C'est le cas de Copenhague, dirigée par une coalition de gauche. Elle a suivi une direction diamétralement opposée à celle de la majorité nationale de 2001 à 2011. La ville a lancé deux initiatives comparables à Wij Amsterdammers aux Pays-Bas : VI KBH’R’ (Nous, habitants de Copenhague) et Engage in the City. Des actions destinées à "renforcer l’inclusion et le dialogue entre les citoyens de la ville et à célébrer sa diversité" et qui s’opposent frontalement à la doxa de DF.
FOCUS : Quand le DF se désiste en faveur du porc
Au Danemark, les conseils municipaux sont souvent composés de coalitions de partis aux tendances et aux objectifs divers. Aucune des 98 municipalités danoises n'est gérée uniquement par le Parti du Peuple Danois. Toutefois, comme avec le gouvernement, le DF impose ses idées dans certaines municipalités, y compris parfois quand il ne siège pas au Conseil.
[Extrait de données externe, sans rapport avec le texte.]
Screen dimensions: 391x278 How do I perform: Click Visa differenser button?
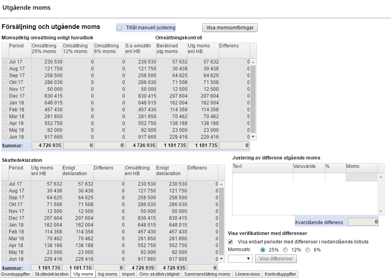(x=276, y=258)
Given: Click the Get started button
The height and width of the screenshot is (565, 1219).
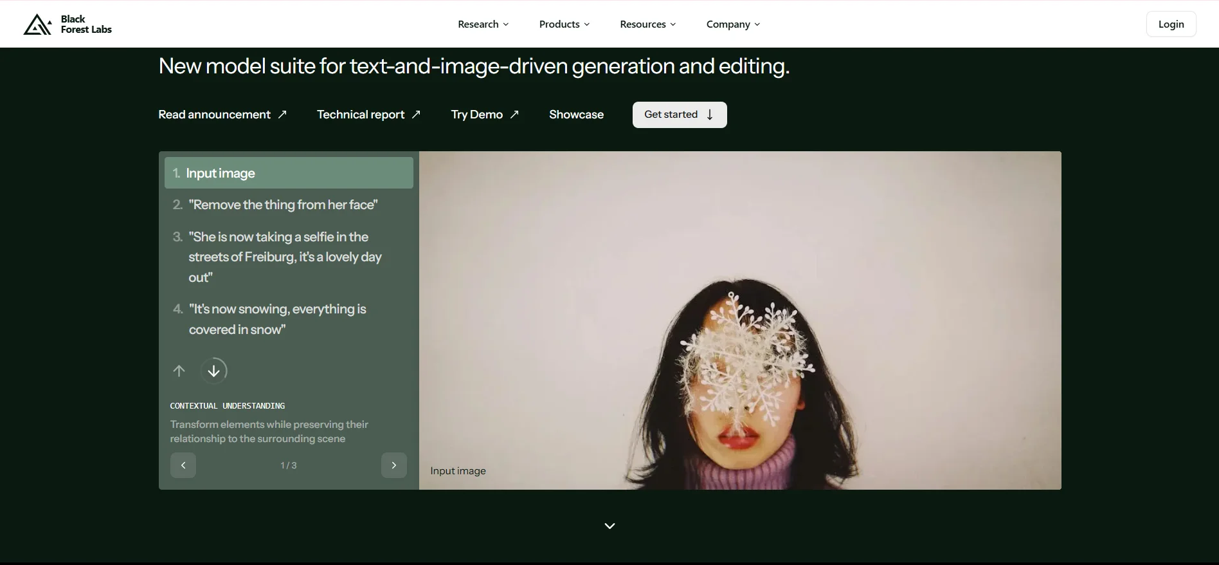Looking at the screenshot, I should point(679,115).
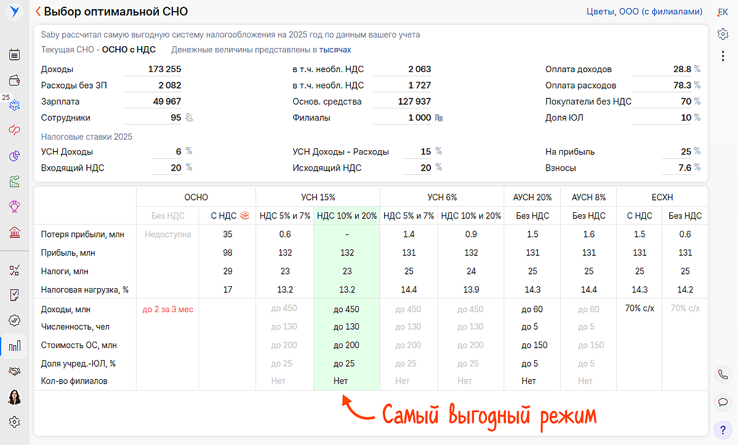738x445 pixels.
Task: Open the wallet icon in left sidebar
Action: [x=15, y=79]
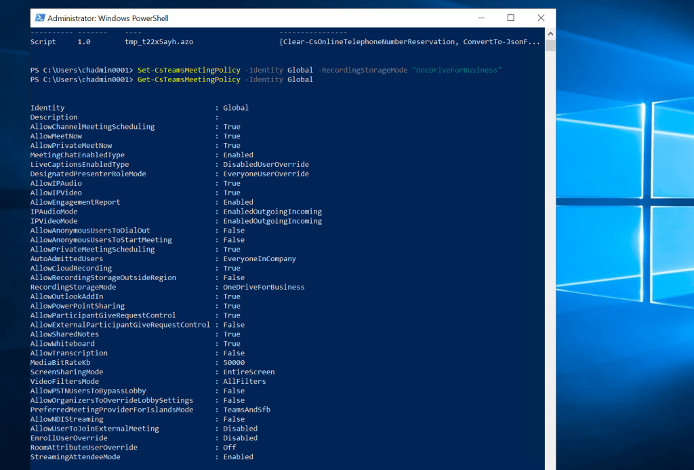Viewport: 694px width, 470px height.
Task: Click the scrollbar track below the thumb
Action: pos(550,271)
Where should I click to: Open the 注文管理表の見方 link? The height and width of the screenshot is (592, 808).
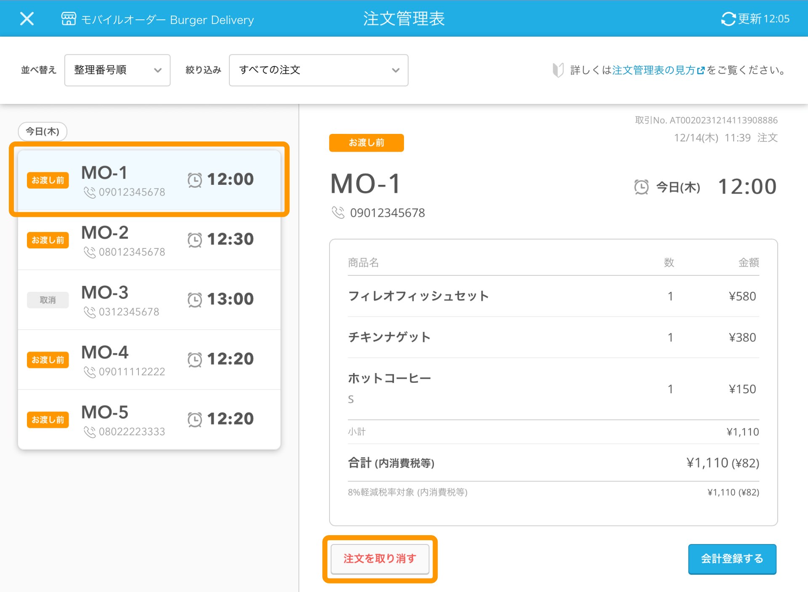pyautogui.click(x=657, y=70)
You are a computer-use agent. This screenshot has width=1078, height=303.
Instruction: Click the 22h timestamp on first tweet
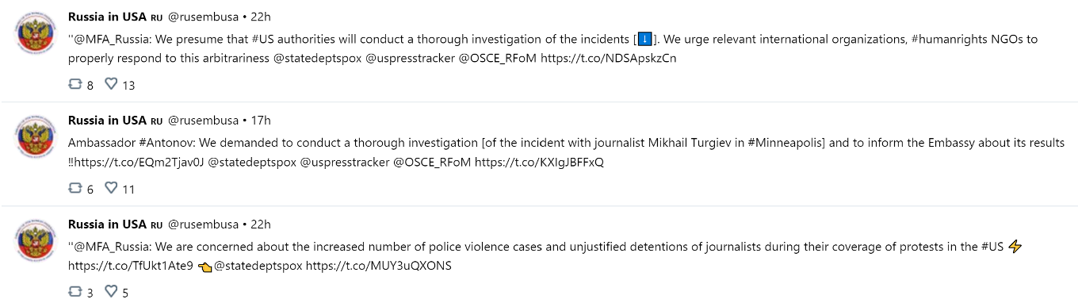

C'est le cas de la petite ville de Hvidovre, à dix kilomètres de Copenhague, où le candidat DF a abandonné son siège aux sociaux-démocrates contre la promesse de servir du porc à la cantine de l'école.
Des choses comme des tartines, de la viande hachée, du rôti de porc et des boulettes de viande… La règle c'est qu'il faut servir de la nourriture danoise traditionnelle",
a-t-il déclaré après une intense journée de négociations.
Une initiative qui n'est pas sans rappeler les "apéros pinard-saucisson" proposés par des mouvements nationalistes en France (voir la vidéo ci-dessous).
Moins qu'une prise de pouvoir effective, c'est d'une diffusion des idées du parti populiste par contagion ou par capillarité dans toutes les strates de la société qu'il s'agit. Le Danemark est devenu le pays européen ou les lois sur l'asile et l'immigration sont devenues les plus dures.